Do humans at the upper end of the intelligence spectrum have a greater impact, a lesser impact or an equal impact on world events than those at the lower end of the intelligence spectrum? If the answer is equal or lower, humans have nothing much to worry about should a super-human intelligence show up in the world. Similarly, do humans or any other primate have a stronger influence on world events? If all primates are equal in influence, or if humans aren't at the top, rest easy. Smart brain is to slow brain as (potential) AI is to human. Human is to chimpanzee as (potential) AI is to human. The existing strata suggest future strata.

This is a different question than when or how or whether a super-intelligence might appear.

I agree. My point is merely that super-human intelligence will probably not appear as a sudden surprise.

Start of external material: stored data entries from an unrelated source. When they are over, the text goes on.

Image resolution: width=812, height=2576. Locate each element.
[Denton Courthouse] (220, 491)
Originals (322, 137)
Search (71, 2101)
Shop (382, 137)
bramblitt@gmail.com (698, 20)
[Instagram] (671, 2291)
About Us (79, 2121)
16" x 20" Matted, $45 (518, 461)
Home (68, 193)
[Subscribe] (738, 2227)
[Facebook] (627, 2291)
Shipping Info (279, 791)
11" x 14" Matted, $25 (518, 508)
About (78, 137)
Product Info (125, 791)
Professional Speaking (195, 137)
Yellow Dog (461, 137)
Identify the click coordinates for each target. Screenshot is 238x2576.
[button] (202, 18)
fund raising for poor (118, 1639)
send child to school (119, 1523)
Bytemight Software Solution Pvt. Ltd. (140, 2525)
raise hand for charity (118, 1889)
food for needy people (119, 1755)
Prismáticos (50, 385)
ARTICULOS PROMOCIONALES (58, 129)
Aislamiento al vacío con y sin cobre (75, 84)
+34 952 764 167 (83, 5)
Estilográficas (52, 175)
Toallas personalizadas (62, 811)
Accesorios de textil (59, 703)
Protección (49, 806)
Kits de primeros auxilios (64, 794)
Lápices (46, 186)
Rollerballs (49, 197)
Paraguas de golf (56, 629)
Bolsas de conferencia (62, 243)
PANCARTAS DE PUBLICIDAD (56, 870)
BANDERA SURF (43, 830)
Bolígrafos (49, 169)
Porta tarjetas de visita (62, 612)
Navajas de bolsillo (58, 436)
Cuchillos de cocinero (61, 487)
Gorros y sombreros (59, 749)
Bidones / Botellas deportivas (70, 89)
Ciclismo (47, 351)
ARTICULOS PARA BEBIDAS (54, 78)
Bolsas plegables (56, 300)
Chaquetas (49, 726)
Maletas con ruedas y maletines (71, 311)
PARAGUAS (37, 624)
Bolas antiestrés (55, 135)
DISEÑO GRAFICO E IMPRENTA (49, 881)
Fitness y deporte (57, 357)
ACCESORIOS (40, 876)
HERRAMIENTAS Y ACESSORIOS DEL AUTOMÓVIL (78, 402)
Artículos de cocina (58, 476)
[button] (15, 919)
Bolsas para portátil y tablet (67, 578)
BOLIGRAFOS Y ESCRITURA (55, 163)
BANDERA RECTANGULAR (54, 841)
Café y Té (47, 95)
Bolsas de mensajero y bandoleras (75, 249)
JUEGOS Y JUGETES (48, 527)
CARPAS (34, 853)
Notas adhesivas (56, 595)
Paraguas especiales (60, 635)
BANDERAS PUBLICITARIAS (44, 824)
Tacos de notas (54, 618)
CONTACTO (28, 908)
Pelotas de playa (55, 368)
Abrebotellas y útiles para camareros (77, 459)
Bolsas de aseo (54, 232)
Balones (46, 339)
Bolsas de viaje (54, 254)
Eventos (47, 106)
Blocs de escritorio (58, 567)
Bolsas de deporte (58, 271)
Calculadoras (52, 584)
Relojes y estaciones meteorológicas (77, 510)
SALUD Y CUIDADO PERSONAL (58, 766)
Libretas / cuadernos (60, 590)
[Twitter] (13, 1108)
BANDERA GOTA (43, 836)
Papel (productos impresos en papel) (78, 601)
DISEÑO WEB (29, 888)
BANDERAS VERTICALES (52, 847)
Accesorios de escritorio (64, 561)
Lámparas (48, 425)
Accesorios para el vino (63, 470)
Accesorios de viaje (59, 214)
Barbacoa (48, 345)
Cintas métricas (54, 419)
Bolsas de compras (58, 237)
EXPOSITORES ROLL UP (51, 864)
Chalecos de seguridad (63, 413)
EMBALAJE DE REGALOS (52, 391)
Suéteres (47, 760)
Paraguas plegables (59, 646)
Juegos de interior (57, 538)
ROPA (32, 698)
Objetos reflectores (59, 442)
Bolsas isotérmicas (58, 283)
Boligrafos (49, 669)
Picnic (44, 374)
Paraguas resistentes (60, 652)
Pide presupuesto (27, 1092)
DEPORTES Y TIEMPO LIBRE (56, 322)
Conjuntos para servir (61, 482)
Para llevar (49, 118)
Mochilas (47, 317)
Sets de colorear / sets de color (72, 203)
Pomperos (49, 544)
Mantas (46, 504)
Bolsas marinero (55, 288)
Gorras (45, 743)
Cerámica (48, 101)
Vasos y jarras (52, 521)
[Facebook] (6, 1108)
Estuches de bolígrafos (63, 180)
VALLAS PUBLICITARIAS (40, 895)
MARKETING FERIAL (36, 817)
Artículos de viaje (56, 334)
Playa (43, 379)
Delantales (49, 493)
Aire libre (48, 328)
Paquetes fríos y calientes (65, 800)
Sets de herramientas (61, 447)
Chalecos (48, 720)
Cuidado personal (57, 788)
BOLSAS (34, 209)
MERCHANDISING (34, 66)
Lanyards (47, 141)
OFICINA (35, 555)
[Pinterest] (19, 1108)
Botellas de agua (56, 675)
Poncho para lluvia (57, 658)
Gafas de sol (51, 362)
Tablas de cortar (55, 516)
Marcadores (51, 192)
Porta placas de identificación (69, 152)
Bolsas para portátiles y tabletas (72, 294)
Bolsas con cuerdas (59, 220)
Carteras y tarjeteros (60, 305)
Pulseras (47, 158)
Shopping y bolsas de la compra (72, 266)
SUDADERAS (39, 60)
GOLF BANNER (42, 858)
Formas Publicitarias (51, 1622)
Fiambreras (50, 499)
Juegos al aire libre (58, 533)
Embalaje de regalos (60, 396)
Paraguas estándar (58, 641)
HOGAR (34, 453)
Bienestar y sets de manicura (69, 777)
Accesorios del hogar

EDIT: I changed my OP to better reflect what I wanted to say. Thanks!

[-]spxtr10y-10

1) "AI" is a fuzzy term. We have some pretty smart programs already. What counts? Watson can answer jeopardy questions. Compilers can write code and perform sophisticated optimizations. Some chatbots are very close to passing the Turing Test. It's unlikely that we're going to jump suddenly from where we are now to human-level intelligence. There will be time to adapt.

AI is a fuzzy term, but that doesn't at all back up the statement "it's unlikely that we're going to jump suddenly from where we are to human-level intelligence." This isn't an argument.

2) Plausible. Read Permutation City, where the first uploads run much slower. This isn't strong evidence against foom though.

3) Being able to read your own source code does not mean you can self-modify. You know that you're made of DNA. You can even get your own "source code" for a few thousand dollars. No humans have successfully self-modified into an intelligence explosion; the idea seems laughable.

Humans don't have real-time access to the individual neurons in our brains, and we don't even know how they work at that level anyway.

1) You are right; that was tangential and unclear. I have edited my OP to omit this point.

2) It's evidence that it will take a while.

3) Real-time access to neurons is probably useless; they are changing too quickly (and they are changing in response to your effort to introspect).